AIM
Rewrite the whole listing below with "Viewport" swapped for "Browser window" and everything else left as is. Omit the pictures.

DATA IN THIS EXERCISE

□ □ □ □ □

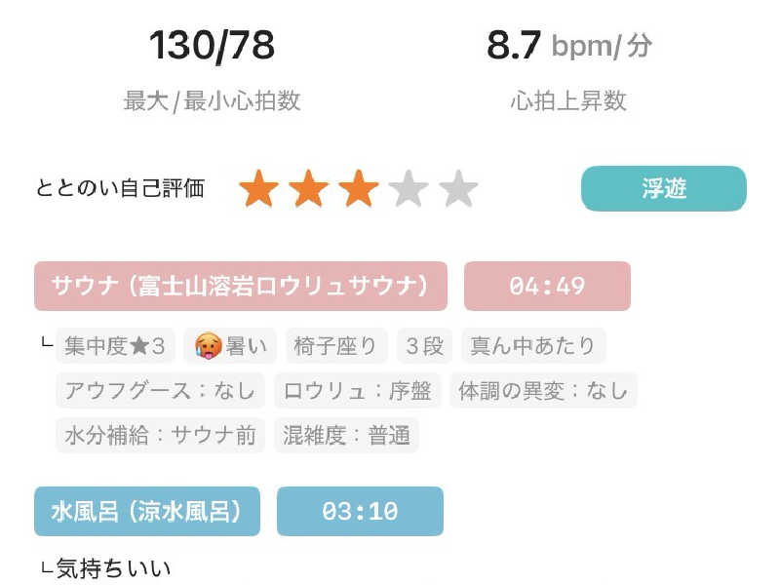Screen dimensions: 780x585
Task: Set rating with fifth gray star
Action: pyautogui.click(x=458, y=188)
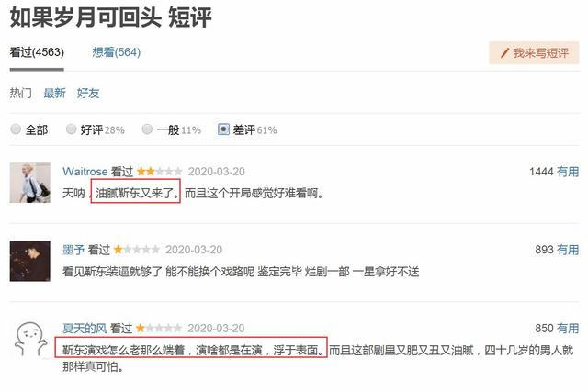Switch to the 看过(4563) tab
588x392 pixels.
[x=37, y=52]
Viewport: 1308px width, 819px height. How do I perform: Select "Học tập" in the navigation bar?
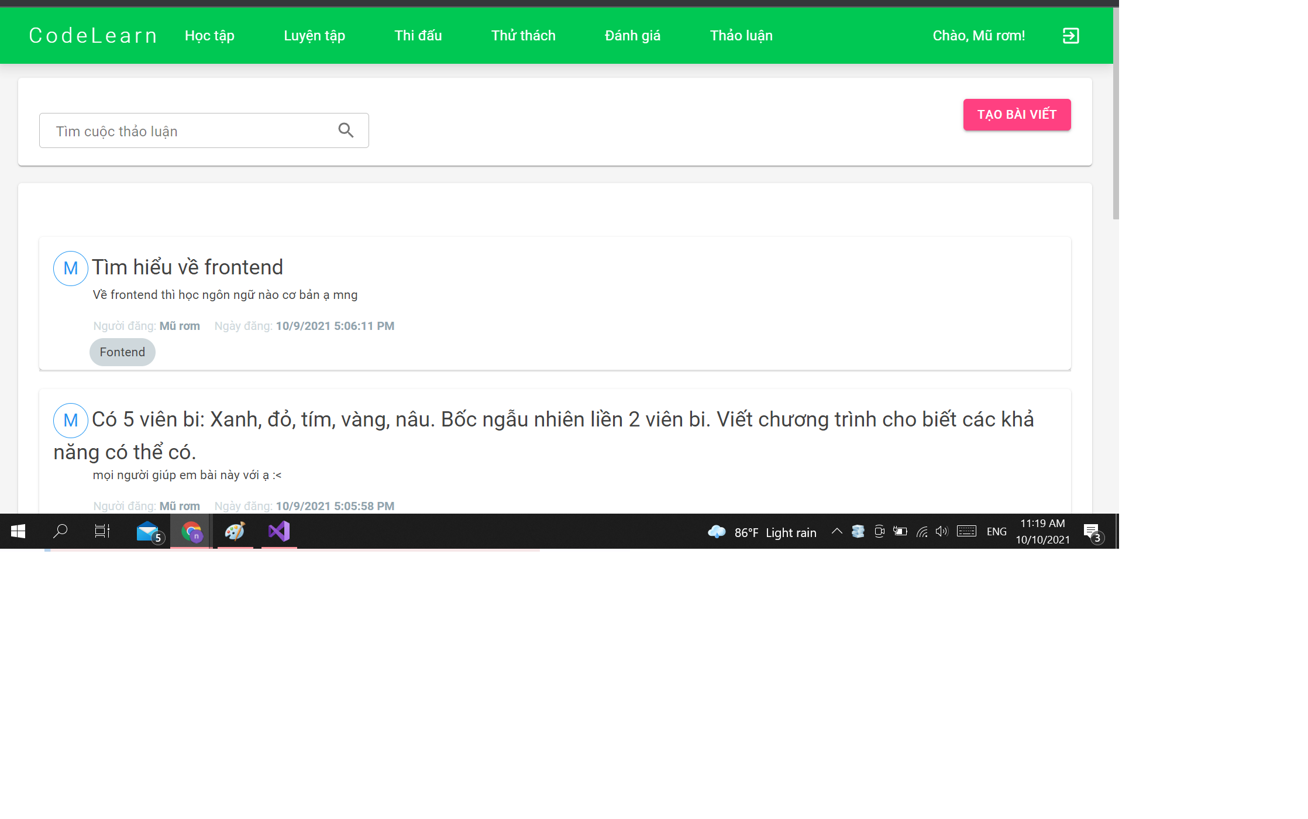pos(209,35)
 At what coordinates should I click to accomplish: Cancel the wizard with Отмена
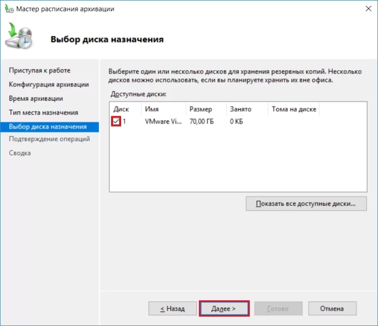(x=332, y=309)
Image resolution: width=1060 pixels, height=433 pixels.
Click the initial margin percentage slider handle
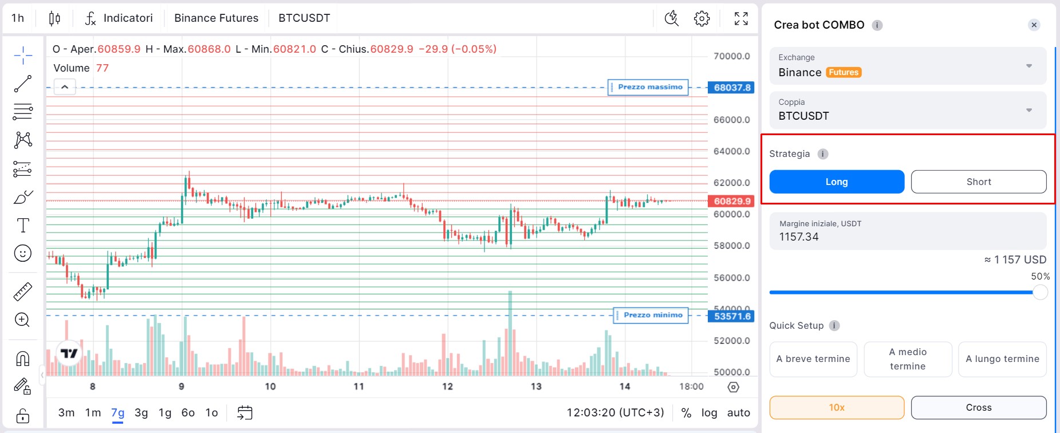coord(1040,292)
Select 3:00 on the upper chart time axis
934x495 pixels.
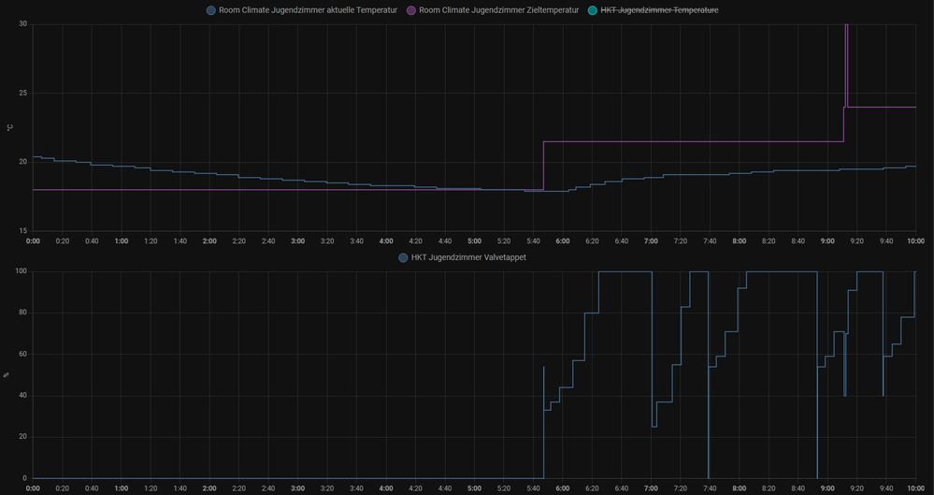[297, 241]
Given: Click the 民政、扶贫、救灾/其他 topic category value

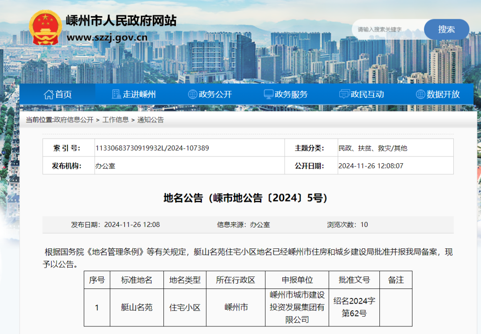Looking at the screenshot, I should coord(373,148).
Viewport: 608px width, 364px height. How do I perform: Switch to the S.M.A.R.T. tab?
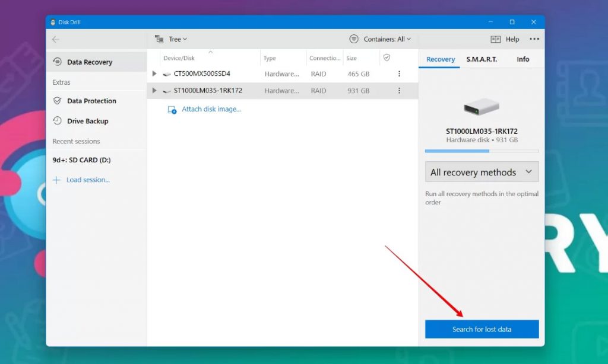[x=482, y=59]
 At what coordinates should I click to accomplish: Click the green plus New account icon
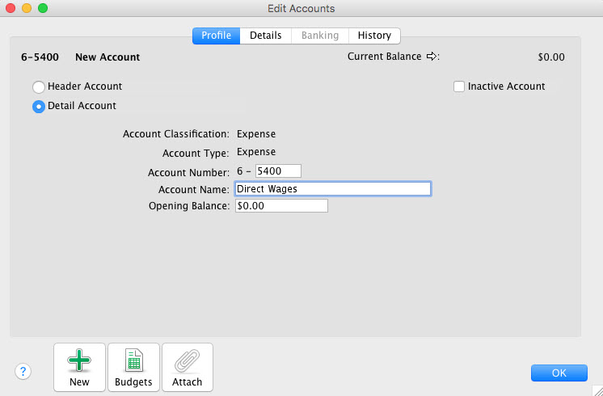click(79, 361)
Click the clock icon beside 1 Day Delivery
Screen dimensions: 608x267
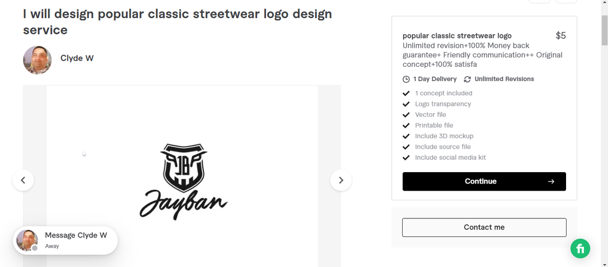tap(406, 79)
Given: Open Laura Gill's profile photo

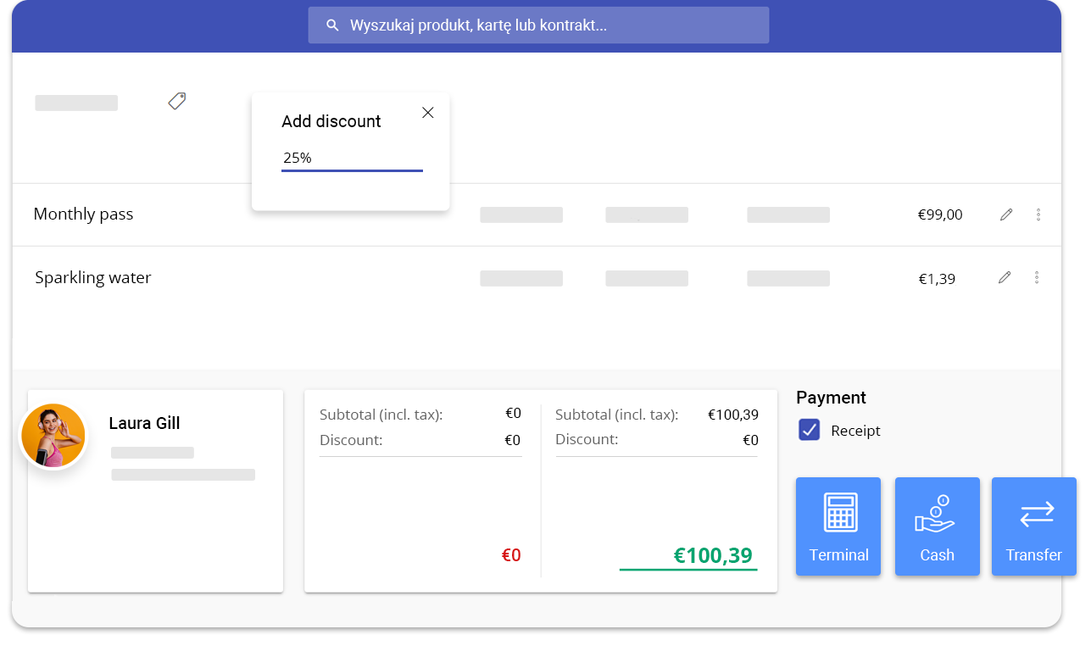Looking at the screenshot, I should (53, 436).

□ □ □ □ □

FINAL ANSWER
Screen dimensions: 780x585
Task: Set rating with fifth gray star
Action: pyautogui.click(x=458, y=188)
Switch to the 看过(4563) tab
588x392 pixels.
[x=37, y=52]
Browser window: 1308px width, 819px height. How do I perform: Select "Học tập" in the navigation bar?
pos(209,35)
 At what coordinates should I click to accomplish: Cancel the wizard with Отмена
(x=332, y=309)
Image resolution: width=1060 pixels, height=433 pixels.
Click the initial margin percentage slider handle
coord(1040,292)
Select 3:00 on the upper chart time axis
934x495 pixels.
[297, 241]
Given: Click the 民政、扶贫、救灾/其他 topic category value

Looking at the screenshot, I should coord(373,148).
Browser window: 608px width, 364px height. How do I perform: Switch to the S.M.A.R.T. tab?
[x=482, y=59]
 At what coordinates should I click to accomplish: Click the green plus New account icon
click(79, 361)
Click the clock icon beside 1 Day Delivery
Screen dimensions: 608x267
tap(406, 79)
Given: Open Laura Gill's profile photo

Looking at the screenshot, I should (53, 436).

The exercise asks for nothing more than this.